Ketika Pertama Kali Nama Pancasila Disebutkan

Ketika Pertama Kali Nama Pancasila Disebutkan
Rapat Pleno Komisi Kajian Ketatanegaraan di ruang GBHN, Gedung MPR / Dok. MPR RI

Kadang masih ada yang mendebatkan tanggal berapa lahirnya dasar negara Indonesia, Pancasila. Pemerintah telah menetapkan tanggal 1 Juni sebagai Hari Lahir Pancasila. Pemerintah juga menetapkan tanggal 1 Juni sebagai hari libur nasional. Penetapan tersebut berdasarkan Keppres Nomor 24 Tahun 2016. Pemerintah menetapkan tanggal 1 Juni sebagai Hari Lahir Pancasila, merujuk pada peristiwa digelarnya sidang Dokuritsu Junbi Cosakai atau Badan Penyelidik Usaha-usaha Persiapan Kemerdekaan Indonesia (BPUPKI) untuk merumuskan dasar negara Republik Indonesia.

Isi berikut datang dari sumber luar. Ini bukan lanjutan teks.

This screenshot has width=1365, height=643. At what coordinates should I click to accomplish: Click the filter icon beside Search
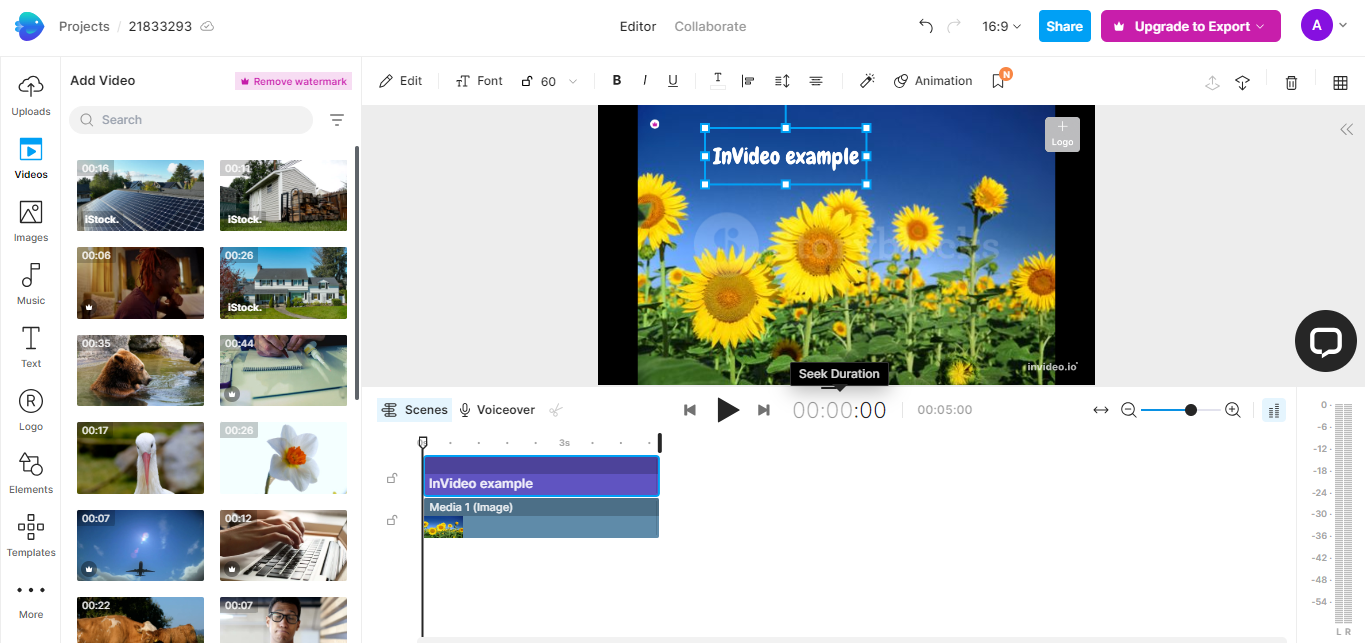coord(337,120)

Namun, ada juga yang mengatakan, secara resmi Pancasila sebagai dasar negara lahir tanggal 18 Agustus 1945. Alasannya, karena dasar negara ditetapkan oleh Dokuritsu Junbi Inkai atau PPKI (Panitia Persiapan Kemerdekaan Indonesia) pada 18 Agustus 1945. Artinya, satu hari setelah Proklamasi Kemerdekaan Indonesia dikumandangkan pada 17 Agustus 1945.

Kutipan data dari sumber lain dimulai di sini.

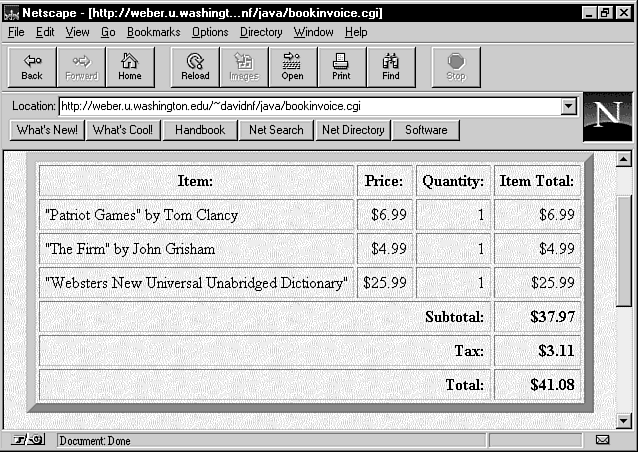Reload the current page

tap(195, 66)

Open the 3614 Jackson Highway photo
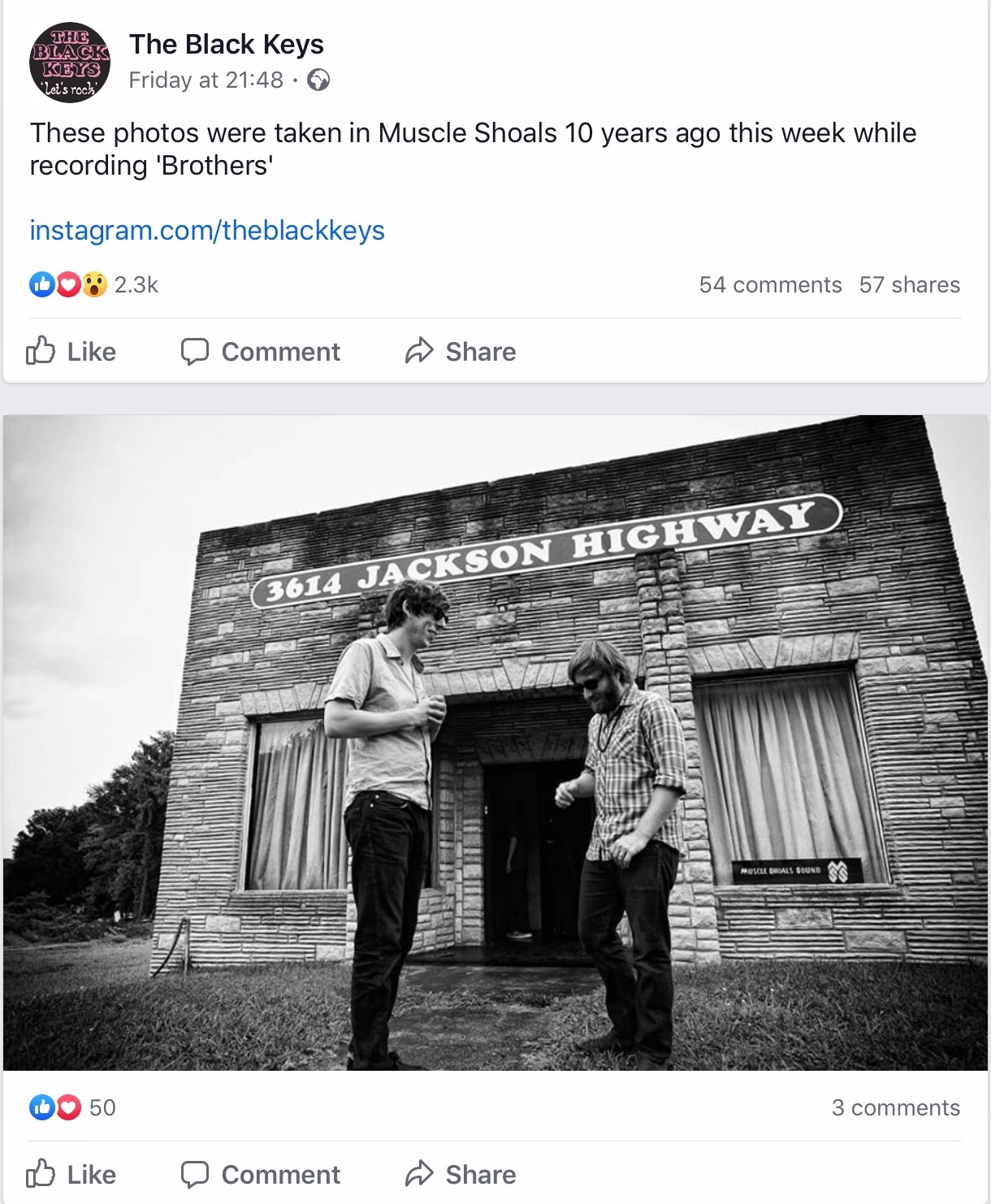[496, 743]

Bagi generasi muda khususnya, mungkin ada kebingungan tentang kapan sesungguhnya hari kelahiran Pancasila, dasar negara Republik Indonesia. Mungkin karena generasi muda saat ini kurang mendapatkan materi pelajaran seputar proses kemerdekaan Indonesia. Khususnya tentang rentetan peristiwa yang terjadi dalam dua bulan menjelang dikumandangkannya Proklamasi. Seharusnya, kebingungan itu tidak terjadi. Sebab, tanggal 1 Juni dan 18 Agustus itu sama-sama penting dalam sejarah perjalanan bangsa ini.

Sidang BPUPKI

Tanggal 1 Juni yang ditetapkan pemerintah sebagai Hari Lahir Pancasila berkaitan dengan jalannya sidang Dokuritsu Junbi Cosakai atau Badan Penyelidik Usaha-usaha Persiapan Kemerdekaan Indonesia (BPUPKI). Di dalam sidang BPUPKI yang dimulai tanggal 29 Mei 1945 itu, Ketua BPUPKI Radjiman Wedyodiningrat bertanya, “Apa dasar negara Indonesia jika kelak merdeka?” Pertanyaan itu dijawab Ir. Soekarno (Bung Karno) pada 1 Juni 1945 dengan menyebut “Pancasila”.

Pembentukan BPUPKI sendiri berkaitan dengan peristiwa Perang Dunia II – tepatnya Perang Pasifik – pada pertengahan tahun 1940-an. Di tengah berlangsungnya Perang Dunia II, yaitu tahun 1942, usai dikalahkan oleh Jepang, Belanda meninggalkan Indonesia setelah ratusan tahun menguasai negeri kita. Sejak itu, Indonesia dikuasai Jepang. Sebelumnya, Jepang telah menduduki negara-negara lain di Asia.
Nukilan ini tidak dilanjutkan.